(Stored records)
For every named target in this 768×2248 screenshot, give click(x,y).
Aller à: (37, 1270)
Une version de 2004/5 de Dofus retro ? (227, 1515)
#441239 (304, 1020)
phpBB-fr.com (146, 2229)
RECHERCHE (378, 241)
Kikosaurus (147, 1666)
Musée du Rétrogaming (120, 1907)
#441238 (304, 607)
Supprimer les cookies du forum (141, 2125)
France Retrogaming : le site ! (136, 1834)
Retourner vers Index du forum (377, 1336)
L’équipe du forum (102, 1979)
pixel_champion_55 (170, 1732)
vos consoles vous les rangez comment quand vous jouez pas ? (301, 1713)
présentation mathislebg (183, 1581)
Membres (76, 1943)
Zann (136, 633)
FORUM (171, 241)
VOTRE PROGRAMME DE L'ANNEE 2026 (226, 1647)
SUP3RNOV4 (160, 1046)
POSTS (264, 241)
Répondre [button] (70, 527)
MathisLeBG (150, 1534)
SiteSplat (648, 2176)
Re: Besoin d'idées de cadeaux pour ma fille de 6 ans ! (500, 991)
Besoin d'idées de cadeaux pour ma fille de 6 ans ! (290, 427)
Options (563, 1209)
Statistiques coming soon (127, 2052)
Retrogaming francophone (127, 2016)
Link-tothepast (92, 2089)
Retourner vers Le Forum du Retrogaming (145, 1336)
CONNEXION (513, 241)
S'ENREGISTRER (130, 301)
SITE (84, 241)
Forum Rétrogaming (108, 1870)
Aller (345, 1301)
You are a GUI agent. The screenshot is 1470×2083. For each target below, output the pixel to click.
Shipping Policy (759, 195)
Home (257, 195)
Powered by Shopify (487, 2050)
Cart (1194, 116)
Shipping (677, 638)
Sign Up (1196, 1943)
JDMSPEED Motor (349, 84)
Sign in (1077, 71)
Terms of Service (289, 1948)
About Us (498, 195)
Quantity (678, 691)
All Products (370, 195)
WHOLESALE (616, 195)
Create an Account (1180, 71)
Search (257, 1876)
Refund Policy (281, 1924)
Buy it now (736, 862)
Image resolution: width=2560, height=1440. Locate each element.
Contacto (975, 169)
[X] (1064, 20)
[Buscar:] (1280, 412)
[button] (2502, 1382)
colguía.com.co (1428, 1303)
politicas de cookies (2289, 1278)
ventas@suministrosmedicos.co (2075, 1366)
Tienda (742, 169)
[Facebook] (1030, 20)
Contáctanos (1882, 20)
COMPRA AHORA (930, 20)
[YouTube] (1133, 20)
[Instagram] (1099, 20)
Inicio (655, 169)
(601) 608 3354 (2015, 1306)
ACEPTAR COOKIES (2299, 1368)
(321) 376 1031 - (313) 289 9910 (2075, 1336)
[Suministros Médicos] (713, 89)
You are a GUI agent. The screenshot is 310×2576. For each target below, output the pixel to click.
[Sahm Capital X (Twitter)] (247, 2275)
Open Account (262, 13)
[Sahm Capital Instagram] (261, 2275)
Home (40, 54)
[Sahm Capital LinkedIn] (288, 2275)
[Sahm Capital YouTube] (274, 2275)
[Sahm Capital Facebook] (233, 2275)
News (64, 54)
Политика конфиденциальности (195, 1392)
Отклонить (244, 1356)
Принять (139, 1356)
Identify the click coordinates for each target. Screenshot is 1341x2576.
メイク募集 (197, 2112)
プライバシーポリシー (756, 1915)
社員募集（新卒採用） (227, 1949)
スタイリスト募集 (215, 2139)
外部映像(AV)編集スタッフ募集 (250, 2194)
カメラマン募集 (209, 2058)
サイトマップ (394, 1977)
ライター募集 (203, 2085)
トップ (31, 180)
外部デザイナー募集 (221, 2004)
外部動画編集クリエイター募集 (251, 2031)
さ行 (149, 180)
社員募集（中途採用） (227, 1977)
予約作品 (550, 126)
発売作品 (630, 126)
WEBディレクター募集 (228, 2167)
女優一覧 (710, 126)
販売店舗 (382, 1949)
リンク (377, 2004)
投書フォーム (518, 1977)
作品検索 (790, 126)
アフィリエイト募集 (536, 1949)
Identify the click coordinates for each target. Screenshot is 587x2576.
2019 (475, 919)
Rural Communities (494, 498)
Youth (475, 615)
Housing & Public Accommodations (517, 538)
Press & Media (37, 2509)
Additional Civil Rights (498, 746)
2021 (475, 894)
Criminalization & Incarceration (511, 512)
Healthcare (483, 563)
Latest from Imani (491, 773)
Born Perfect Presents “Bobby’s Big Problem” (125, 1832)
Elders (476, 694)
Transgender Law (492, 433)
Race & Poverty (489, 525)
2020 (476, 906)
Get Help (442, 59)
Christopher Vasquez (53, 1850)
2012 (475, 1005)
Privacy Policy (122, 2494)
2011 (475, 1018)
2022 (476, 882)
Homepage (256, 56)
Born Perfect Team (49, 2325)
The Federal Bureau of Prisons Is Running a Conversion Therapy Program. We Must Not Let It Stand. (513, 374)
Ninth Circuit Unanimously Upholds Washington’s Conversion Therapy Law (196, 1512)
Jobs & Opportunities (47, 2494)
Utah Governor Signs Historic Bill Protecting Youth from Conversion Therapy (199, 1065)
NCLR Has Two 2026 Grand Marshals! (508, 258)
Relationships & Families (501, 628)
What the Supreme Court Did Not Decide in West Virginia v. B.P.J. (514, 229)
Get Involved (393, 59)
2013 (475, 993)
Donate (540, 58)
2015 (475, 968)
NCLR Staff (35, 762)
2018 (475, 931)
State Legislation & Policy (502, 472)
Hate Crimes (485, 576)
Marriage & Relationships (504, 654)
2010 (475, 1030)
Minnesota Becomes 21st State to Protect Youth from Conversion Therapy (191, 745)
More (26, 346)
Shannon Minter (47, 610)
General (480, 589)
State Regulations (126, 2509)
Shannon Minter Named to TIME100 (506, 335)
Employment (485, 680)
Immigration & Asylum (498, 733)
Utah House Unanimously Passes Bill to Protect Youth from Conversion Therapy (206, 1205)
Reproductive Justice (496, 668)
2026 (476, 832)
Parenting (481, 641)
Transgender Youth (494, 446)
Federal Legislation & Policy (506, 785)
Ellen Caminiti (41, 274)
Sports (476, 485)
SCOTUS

ABOUT THIS TASK: Copy all of the data above, character for character.

RESPONSE:
For every named target in this 768×2248 screenshot, give click(x,y).
Aller à: (37, 1270)
Une version de 2004/5 de Dofus retro ? (227, 1515)
#441239 (304, 1020)
phpBB-fr.com (146, 2229)
RECHERCHE (378, 241)
Kikosaurus (147, 1666)
Musée du Rétrogaming (120, 1907)
#441238 (304, 607)
Supprimer les cookies du forum (141, 2125)
France Retrogaming : le site ! (136, 1834)
Retourner vers Index du forum (377, 1336)
L’équipe du forum (102, 1979)
pixel_champion_55 (170, 1732)
vos consoles vous les rangez comment quand vous jouez pas ? (301, 1713)
présentation mathislebg (183, 1581)
Membres (76, 1943)
Zann (136, 633)
FORUM (171, 241)
VOTRE PROGRAMME DE L'ANNEE 2026 (226, 1647)
SUP3RNOV4 (160, 1046)
POSTS (264, 241)
Répondre [button] (70, 527)
MathisLeBG (150, 1534)
SiteSplat (648, 2176)
Re: Besoin d'idées de cadeaux pour ma fille de 6 ans ! (500, 991)
Besoin d'idées de cadeaux pour ma fille de 6 ans ! (290, 427)
Options (563, 1209)
Statistiques coming soon (127, 2052)
Retrogaming francophone (127, 2016)
Link-tothepast (92, 2089)
Retourner vers Le Forum du Retrogaming (145, 1336)
CONNEXION (513, 241)
S'ENREGISTRER (130, 301)
SITE (84, 241)
Forum Rétrogaming (108, 1870)
Aller (345, 1301)
You are a GUI agent. The screenshot is 1470×2083. For each target below, output the pixel to click.
Shipping Policy (759, 195)
Home (257, 195)
Powered by Shopify (487, 2050)
Cart (1194, 116)
Shipping (677, 638)
Sign Up (1196, 1943)
JDMSPEED Motor (349, 84)
Sign in (1077, 71)
Terms of Service (289, 1948)
About Us (498, 195)
Quantity (678, 691)
All Products (370, 195)
WHOLESALE (616, 195)
Create an Account (1180, 71)
Search (257, 1876)
Refund Policy (281, 1924)
Buy it now (736, 862)
Image resolution: width=2560, height=1440. Locate each element.
Contacto (975, 169)
[X] (1064, 20)
[Buscar:] (1280, 412)
[button] (2502, 1382)
colguía.com.co (1428, 1303)
politicas de cookies (2289, 1278)
ventas@suministrosmedicos.co (2075, 1366)
Tienda (742, 169)
[Facebook] (1030, 20)
Contáctanos (1882, 20)
COMPRA AHORA (930, 20)
[YouTube] (1133, 20)
[Instagram] (1099, 20)
Inicio (655, 169)
(601) 608 3354 (2015, 1306)
ACEPTAR COOKIES (2299, 1368)
(321) 376 1031 - (313) 289 9910 (2075, 1336)
[Suministros Médicos] (713, 89)
You are a GUI agent. The screenshot is 310×2576. For each target below, output the pixel to click.
[Sahm Capital X (Twitter)] (247, 2275)
Open Account (262, 13)
[Sahm Capital Instagram] (261, 2275)
Home (40, 54)
[Sahm Capital LinkedIn] (288, 2275)
[Sahm Capital YouTube] (274, 2275)
[Sahm Capital Facebook] (233, 2275)
News (64, 54)
Политика конфиденциальности (195, 1392)
Отклонить (244, 1356)
Принять (139, 1356)
Identify the click coordinates for each target. Screenshot is 1341x2576.
メイク募集 (197, 2112)
プライバシーポリシー (756, 1915)
社員募集（新卒採用） (227, 1949)
スタイリスト募集 (215, 2139)
外部映像(AV)編集スタッフ募集 (250, 2194)
カメラマン募集 (209, 2058)
サイトマップ (394, 1977)
ライター募集 (203, 2085)
トップ (31, 180)
外部デザイナー募集 (221, 2004)
外部動画編集クリエイター募集 (251, 2031)
さ行 (149, 180)
社員募集（中途採用） (227, 1977)
予約作品 (550, 126)
発売作品 (630, 126)
WEBディレクター募集 (228, 2167)
女優一覧 (710, 126)
販売店舗 (382, 1949)
リンク (377, 2004)
投書フォーム (518, 1977)
作品検索 (790, 126)
アフィリエイト募集 (536, 1949)
Identify the click coordinates for each target. Screenshot is 587x2576.
2019 (475, 919)
Rural Communities (494, 498)
Youth (475, 615)
Housing & Public Accommodations (517, 538)
Press & Media (37, 2509)
Additional Civil Rights (498, 746)
2021 (475, 894)
Criminalization & Incarceration (511, 512)
Healthcare (483, 563)
Latest from Imani (491, 773)
Born Perfect Presents “Bobby’s Big Problem” (125, 1832)
Elders (476, 694)
Transgender Law (492, 433)
Race & Poverty (489, 525)
2020 (476, 906)
Get Help (442, 59)
Christopher Vasquez (53, 1850)
2012 (475, 1005)
Privacy Policy (122, 2494)
2011 (475, 1018)
2022 (476, 882)
Homepage (256, 56)
Born Perfect Team (49, 2325)
The Federal Bureau of Prisons Is Running a Conversion Therapy Program. We Must Not Let It Stand. (513, 374)
Ninth Circuit Unanimously Upholds Washington’s Conversion Therapy Law (196, 1512)
Jobs & Opportunities (47, 2494)
Utah Governor Signs Historic Bill Protecting Youth from Conversion Therapy (199, 1065)
NCLR Has Two 2026 Grand Marshals! (508, 258)
Relationships & Families (501, 628)
What the Supreme Court Did Not Decide in West Virginia v. B.P.J. (514, 229)
Get Involved (393, 59)
2013 (475, 993)
Donate (540, 58)
2015 (475, 968)
NCLR Staff (35, 762)
2018 (475, 931)
State Legislation & Policy (502, 472)
Hate Crimes (485, 576)
Marriage & Relationships (504, 654)
2010 (475, 1030)
Minnesota Becomes 21st State to Protect Youth from Conversion Therapy (191, 745)
More (26, 346)
Shannon Minter (47, 610)
General (480, 589)
State Regulations (126, 2509)
Shannon Minter Named to TIME100 (506, 335)
Employment (485, 680)
Immigration & Asylum (498, 733)
Utah House Unanimously Passes Bill to Protect Youth from Conversion Therapy (206, 1205)
Reproductive Justice (496, 668)
2026 (476, 832)
Parenting (481, 641)
Transgender Youth (494, 446)
Federal Legislation & Policy (506, 785)
Ellen Caminiti (41, 274)
Sports (476, 485)
SCOTUS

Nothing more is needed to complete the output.